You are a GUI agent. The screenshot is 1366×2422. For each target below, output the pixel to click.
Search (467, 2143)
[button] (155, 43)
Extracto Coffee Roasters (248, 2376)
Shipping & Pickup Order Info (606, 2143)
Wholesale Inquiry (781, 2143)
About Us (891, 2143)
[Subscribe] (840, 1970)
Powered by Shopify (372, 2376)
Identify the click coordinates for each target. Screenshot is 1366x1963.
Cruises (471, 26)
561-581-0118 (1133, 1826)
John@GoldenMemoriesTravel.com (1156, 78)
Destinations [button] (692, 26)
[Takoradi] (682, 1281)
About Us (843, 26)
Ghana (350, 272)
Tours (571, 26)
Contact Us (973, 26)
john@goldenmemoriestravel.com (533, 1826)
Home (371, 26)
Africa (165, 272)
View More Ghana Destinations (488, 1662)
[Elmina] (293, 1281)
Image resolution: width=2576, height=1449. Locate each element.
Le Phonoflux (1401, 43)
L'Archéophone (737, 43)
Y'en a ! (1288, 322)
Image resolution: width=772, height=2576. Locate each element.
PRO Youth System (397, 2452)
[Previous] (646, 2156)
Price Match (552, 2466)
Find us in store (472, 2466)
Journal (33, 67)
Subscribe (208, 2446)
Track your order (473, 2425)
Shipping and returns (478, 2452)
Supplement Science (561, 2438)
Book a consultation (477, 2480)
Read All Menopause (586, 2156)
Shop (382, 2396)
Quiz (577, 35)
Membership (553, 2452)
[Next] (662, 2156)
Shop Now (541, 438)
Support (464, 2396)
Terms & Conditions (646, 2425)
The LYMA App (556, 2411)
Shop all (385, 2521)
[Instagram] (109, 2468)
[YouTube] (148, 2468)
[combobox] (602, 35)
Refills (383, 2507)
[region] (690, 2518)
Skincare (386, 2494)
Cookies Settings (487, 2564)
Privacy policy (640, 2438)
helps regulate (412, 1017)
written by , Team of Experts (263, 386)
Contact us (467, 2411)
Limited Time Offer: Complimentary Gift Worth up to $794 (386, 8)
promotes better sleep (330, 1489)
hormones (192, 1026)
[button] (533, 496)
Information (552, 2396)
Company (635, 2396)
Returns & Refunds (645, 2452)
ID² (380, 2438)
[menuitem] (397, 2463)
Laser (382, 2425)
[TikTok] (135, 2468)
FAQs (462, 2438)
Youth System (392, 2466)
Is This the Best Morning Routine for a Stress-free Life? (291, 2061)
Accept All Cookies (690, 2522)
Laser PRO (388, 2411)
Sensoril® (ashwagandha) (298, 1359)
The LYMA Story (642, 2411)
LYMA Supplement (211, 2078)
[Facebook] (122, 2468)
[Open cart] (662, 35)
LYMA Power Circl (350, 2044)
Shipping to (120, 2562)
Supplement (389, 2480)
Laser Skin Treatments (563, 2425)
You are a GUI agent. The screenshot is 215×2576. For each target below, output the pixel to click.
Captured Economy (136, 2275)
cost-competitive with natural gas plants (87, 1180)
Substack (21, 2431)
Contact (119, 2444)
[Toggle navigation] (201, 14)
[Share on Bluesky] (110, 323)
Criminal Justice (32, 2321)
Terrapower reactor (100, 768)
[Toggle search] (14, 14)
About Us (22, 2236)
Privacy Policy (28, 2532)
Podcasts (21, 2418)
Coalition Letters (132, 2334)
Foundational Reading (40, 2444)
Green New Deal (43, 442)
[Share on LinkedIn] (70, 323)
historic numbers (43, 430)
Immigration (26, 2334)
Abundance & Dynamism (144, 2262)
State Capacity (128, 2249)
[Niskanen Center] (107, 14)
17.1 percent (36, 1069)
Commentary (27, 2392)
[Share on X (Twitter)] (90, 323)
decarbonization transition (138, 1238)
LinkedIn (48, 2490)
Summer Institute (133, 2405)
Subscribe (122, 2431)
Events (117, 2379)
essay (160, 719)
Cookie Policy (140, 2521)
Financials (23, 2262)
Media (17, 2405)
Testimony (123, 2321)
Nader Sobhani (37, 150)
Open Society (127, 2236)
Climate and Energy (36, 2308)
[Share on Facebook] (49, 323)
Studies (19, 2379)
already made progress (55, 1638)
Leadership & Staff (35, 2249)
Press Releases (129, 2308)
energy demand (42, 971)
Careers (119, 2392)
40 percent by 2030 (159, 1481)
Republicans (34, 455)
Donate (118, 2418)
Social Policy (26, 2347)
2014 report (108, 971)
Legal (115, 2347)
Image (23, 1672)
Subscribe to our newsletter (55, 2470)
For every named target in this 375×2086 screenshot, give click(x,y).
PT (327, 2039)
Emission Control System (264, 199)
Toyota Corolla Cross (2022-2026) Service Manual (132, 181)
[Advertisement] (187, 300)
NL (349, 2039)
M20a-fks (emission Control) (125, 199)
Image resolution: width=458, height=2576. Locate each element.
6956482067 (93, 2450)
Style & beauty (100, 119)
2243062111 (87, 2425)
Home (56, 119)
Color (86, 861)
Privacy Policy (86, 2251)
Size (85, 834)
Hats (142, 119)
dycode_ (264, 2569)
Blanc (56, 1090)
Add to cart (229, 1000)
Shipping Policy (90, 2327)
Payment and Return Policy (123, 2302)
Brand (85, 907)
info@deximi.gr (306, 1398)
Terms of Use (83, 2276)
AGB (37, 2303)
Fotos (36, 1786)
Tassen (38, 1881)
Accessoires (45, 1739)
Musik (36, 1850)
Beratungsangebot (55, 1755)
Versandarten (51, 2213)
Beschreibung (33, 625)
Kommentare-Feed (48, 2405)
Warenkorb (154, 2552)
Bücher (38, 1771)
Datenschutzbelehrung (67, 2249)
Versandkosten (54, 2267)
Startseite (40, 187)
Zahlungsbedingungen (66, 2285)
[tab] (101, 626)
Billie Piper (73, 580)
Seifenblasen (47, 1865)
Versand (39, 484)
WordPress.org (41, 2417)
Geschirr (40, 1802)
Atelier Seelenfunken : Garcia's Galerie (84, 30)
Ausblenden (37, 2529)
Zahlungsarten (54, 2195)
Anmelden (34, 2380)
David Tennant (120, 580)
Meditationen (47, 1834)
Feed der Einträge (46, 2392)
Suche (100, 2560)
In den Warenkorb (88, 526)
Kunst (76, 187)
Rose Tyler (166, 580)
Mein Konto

**Work item:**
In the data above, which lines lie between the line with "Emission Control System (264, 199)" and the line with "2243062111 (87, 2425)", inclusive? Print those lines exactly and nothing else.

**Response to this exercise:**
Emission Control System (264, 199)
Toyota Corolla Cross (2022-2026) Service Manual (132, 181)
[Advertisement] (187, 300)
NL (349, 2039)
M20a-fks (emission Control) (125, 199)
Image resolution: width=458, height=2576. Locate each element.
6956482067 (93, 2450)
Style & beauty (100, 119)
2243062111 (87, 2425)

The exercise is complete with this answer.